Monday, March 18, 2019

Jan. 9, 2009: The price of packing schools with poverty



Reading my friend Eric Johnson's recent piece in The N&O -  The morality of giving our kids an edge - in the wake of the college admissions scandal made me realize I never found a column I wrote in 2009. After this column ran, I actually had people accuse me of child abuse for choosing to put my children in a high-needs school.




By Burgetta Eplin Wheeler 

January 9, 2009 
Publication: News & Observer, The (Raleigh, NC) 
Page: A13 
Word Count: 866

Any parent who has had a child schooled in a Wake County classroom in which more than 40 percent of the children were poor does not need a study to prove that efforts to keep the schools socioeconomically diverse are worth the costs.
Any parent who has lost a child to a random murder, any taxpayer who tires of building prisons or any human being with a heart for those trapped by their own upbringings does not need a study to prove that diversity efforts are worth the costs.
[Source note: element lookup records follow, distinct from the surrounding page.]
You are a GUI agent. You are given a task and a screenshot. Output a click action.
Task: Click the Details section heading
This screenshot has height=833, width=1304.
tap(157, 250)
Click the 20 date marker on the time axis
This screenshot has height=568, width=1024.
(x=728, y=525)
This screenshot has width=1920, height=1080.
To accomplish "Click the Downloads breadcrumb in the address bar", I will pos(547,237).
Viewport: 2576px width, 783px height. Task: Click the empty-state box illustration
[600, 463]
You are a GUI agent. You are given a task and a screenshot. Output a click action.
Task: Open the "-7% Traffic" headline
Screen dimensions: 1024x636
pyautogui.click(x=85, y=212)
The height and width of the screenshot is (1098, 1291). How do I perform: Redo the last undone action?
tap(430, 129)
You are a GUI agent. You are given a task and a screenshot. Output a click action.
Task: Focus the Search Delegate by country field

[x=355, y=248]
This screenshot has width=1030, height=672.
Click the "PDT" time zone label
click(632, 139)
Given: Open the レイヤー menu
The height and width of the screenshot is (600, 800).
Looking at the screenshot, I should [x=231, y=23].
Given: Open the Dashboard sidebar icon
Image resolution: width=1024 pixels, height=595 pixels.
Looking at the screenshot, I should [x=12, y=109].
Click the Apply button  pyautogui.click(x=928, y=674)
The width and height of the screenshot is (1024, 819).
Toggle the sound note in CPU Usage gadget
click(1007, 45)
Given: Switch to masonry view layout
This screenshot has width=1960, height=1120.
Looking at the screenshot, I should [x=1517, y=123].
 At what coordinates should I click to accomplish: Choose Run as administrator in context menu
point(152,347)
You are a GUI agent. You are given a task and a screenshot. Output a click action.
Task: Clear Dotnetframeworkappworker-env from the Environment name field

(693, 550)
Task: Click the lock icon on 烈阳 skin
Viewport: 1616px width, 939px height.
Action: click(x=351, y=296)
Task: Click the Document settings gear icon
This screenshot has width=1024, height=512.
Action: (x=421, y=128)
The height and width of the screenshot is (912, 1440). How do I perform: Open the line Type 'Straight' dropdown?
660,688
Anybody who doesn't see the connection between those two paragraphs is willfully ignoring reality. Poverty is often severely limiting and destructive, and creating schools where the majority of the students face such an obstacle would have immeasurable costs to the society in which the children of those strenuously advocating “neighborhood schools” will have to live one day.

HAUNTING ME STILL IS A CHILD with whom I used to read at a downtown Raleigh elementary school, a school that was nearly 60 percent poor by the time my second child finished there. Each week, this shy 6-year-old would eagerly approach the reading program prize box and finger the erasers and the fuzzy pencils and the trinkets, but she always -- always -- snatched the crackers and ran. She was hungry. Every week.

And the stories that child could tell: of a grandmother arrested in the middle of the night, of an aunt and uncle who took her in and had food enough only for their own children, of sleeping on the floor.

Yes, let's take this child and her crushing needs and put her and a dozen other children living similar lives in one classroom with other at-risk children.

Or let’s take the four children in my daughter's kindergarten class in 1997 who required hourly behavioral reports. Not weekly, as the other children received. Hourly. Did I listen? Was I respectful? Did I keep my hands and feet to myself?

Let’s take those four children and others like them and other less troubled but at-risk children and fill up a school.

Or let’s take the most heartbreaking of those four children, a 5-year-old I saw punch another child in the head like a top-notch prize fighter, and add the kindergartners who have never seen “Goodnight Moon” or any other book, the second-graders who use obscenities, the fourth-graders who talk of oral sex and the pregnant fifth-grader and put them with other at-risk children and fill up a school.

And then let’s pretend as if spending more money on that school will make it every bit as good as an Apex school that is 1 percent low-income.